• [Directions]: Find the line containing "Click the spin" in the entries below. Restate it and each line after it, word for word, up to and including the line containing "Collapse the Status".

(Records Opens)

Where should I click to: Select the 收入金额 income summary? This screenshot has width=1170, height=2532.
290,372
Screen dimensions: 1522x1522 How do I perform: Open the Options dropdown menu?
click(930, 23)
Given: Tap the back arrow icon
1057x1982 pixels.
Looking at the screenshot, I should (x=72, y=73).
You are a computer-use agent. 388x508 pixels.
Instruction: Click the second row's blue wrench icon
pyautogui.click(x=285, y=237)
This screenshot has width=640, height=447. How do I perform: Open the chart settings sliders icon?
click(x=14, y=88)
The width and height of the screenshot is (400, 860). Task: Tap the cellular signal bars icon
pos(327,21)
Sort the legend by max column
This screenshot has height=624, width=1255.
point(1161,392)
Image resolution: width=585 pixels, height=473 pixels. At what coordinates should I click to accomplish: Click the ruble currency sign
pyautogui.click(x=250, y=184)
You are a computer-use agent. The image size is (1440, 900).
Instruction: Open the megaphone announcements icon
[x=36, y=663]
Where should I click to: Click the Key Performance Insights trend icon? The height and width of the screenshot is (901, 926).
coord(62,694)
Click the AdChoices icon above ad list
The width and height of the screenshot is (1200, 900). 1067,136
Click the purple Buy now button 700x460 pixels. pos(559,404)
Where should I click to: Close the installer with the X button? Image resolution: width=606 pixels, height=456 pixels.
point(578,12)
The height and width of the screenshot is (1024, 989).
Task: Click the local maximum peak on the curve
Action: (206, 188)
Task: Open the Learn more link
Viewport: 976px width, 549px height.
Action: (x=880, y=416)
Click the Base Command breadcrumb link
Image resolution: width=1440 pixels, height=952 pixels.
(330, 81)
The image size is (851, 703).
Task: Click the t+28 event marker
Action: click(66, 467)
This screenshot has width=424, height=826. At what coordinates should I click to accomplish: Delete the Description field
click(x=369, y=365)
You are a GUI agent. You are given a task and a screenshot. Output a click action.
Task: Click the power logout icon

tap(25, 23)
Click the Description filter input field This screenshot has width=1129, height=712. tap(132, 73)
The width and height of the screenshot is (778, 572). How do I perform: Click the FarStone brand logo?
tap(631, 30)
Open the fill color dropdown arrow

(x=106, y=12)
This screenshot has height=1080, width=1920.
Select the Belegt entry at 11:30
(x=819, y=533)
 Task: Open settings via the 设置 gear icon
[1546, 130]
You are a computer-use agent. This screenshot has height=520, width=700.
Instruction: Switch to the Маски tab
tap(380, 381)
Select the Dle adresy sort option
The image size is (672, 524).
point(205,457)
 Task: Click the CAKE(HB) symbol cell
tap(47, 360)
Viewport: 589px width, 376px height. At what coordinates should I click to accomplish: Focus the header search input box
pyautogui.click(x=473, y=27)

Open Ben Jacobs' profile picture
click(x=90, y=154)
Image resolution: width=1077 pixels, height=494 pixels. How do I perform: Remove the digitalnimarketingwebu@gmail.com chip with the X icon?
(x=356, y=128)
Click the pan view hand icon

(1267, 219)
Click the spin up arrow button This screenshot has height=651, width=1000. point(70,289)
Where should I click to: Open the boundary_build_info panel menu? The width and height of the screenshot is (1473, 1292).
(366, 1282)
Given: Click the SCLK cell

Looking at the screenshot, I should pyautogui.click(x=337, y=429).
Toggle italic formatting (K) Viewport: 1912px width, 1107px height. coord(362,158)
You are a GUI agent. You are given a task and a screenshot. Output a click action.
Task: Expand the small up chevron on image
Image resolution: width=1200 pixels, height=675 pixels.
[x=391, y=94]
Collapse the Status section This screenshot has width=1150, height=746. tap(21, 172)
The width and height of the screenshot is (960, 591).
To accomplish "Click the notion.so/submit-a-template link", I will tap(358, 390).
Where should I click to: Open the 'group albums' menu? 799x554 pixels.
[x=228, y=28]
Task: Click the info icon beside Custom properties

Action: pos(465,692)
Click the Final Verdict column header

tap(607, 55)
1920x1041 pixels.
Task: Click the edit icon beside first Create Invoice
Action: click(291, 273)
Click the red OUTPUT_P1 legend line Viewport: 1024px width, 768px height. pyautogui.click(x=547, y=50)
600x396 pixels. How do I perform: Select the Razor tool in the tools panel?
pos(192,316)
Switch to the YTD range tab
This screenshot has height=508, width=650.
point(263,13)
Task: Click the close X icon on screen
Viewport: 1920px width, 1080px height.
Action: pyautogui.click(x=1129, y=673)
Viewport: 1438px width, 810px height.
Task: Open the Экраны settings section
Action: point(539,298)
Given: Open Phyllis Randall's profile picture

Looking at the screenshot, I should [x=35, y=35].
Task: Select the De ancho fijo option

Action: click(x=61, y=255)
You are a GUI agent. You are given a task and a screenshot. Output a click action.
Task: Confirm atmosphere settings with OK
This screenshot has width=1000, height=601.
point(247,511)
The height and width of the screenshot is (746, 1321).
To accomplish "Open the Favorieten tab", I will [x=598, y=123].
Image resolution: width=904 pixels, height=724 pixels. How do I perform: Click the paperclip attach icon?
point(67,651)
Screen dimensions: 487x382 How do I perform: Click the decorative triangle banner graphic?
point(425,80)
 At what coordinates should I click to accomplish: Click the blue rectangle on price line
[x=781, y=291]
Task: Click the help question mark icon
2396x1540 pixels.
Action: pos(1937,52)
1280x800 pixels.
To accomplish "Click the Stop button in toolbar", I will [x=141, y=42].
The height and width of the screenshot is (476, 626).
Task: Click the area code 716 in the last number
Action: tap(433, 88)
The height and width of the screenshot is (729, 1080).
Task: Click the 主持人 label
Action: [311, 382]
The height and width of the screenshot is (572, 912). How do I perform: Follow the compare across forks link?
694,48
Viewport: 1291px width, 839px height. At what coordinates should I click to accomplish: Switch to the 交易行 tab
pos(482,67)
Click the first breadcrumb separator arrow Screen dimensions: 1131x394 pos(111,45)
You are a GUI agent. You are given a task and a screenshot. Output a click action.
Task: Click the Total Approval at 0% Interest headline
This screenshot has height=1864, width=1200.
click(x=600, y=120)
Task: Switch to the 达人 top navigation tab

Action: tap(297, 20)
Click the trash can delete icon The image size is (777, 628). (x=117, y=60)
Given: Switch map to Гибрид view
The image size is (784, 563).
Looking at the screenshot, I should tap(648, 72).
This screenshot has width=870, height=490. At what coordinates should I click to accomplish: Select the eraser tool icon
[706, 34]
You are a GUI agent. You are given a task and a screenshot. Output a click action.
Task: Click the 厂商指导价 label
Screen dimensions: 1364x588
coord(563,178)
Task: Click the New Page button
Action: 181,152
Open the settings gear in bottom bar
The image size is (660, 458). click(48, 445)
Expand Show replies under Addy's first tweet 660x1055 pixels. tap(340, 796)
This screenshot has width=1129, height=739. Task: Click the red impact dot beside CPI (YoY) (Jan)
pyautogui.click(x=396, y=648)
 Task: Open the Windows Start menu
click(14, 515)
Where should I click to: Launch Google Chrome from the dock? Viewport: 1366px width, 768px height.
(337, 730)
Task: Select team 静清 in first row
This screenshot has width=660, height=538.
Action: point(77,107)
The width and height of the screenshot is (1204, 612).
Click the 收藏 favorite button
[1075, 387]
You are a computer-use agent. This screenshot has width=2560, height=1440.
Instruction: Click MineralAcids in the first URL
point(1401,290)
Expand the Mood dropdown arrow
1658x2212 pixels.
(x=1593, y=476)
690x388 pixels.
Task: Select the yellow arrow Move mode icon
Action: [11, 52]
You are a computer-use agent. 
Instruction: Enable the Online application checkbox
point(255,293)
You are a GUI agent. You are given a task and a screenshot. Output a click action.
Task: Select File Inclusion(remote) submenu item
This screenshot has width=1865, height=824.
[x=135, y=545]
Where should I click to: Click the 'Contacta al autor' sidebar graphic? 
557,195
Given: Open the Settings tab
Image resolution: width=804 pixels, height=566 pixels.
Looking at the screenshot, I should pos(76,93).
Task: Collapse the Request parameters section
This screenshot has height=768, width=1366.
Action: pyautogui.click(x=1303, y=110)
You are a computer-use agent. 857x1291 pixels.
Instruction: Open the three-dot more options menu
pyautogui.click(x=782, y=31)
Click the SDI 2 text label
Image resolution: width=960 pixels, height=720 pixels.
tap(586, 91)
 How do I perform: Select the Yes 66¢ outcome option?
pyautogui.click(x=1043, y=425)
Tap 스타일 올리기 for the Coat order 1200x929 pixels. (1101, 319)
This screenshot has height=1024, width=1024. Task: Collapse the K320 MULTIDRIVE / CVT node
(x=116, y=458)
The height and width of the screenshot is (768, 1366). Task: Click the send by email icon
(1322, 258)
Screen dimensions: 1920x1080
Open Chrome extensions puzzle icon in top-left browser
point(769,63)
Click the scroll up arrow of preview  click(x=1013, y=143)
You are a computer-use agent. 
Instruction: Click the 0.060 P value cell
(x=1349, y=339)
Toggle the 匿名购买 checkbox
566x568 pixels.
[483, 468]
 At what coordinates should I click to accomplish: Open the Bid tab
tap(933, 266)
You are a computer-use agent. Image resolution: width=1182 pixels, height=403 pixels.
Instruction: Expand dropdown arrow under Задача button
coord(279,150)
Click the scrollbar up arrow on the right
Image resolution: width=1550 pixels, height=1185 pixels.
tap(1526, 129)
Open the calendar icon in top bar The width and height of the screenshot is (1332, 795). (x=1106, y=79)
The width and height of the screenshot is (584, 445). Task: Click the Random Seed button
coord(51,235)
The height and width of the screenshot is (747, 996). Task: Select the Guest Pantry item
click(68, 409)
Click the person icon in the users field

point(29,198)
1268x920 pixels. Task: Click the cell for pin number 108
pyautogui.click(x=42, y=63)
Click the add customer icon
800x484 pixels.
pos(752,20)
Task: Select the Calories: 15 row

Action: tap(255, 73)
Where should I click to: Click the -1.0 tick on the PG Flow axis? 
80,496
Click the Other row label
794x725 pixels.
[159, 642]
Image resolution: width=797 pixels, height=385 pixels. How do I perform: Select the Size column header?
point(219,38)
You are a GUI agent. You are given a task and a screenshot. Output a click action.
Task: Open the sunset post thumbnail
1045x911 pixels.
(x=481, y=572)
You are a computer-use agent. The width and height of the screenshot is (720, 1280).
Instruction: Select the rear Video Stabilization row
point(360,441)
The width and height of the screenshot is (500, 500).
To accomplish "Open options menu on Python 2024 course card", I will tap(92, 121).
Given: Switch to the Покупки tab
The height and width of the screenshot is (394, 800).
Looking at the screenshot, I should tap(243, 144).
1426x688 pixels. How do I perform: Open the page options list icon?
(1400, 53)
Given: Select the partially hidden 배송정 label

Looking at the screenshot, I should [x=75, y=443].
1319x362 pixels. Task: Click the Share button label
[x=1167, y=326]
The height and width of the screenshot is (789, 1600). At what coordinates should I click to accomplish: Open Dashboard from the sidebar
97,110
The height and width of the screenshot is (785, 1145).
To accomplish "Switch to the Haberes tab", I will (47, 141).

(Records Closes)

• [Exercise solution]:
Click the spin up arrow button This screenshot has height=651, width=1000. point(70,289)
Where should I click to: Open the boundary_build_info panel menu? The width and height of the screenshot is (1473, 1292).
(366, 1282)
Given: Click the SCLK cell

Looking at the screenshot, I should pyautogui.click(x=337, y=429).
Toggle italic formatting (K) Viewport: 1912px width, 1107px height. coord(362,158)
You are a GUI agent. You are given a task and a screenshot. Output a click action.
Task: Expand the small up chevron on image
Image resolution: width=1200 pixels, height=675 pixels.
[x=391, y=94]
Collapse the Status section This screenshot has width=1150, height=746. tap(21, 172)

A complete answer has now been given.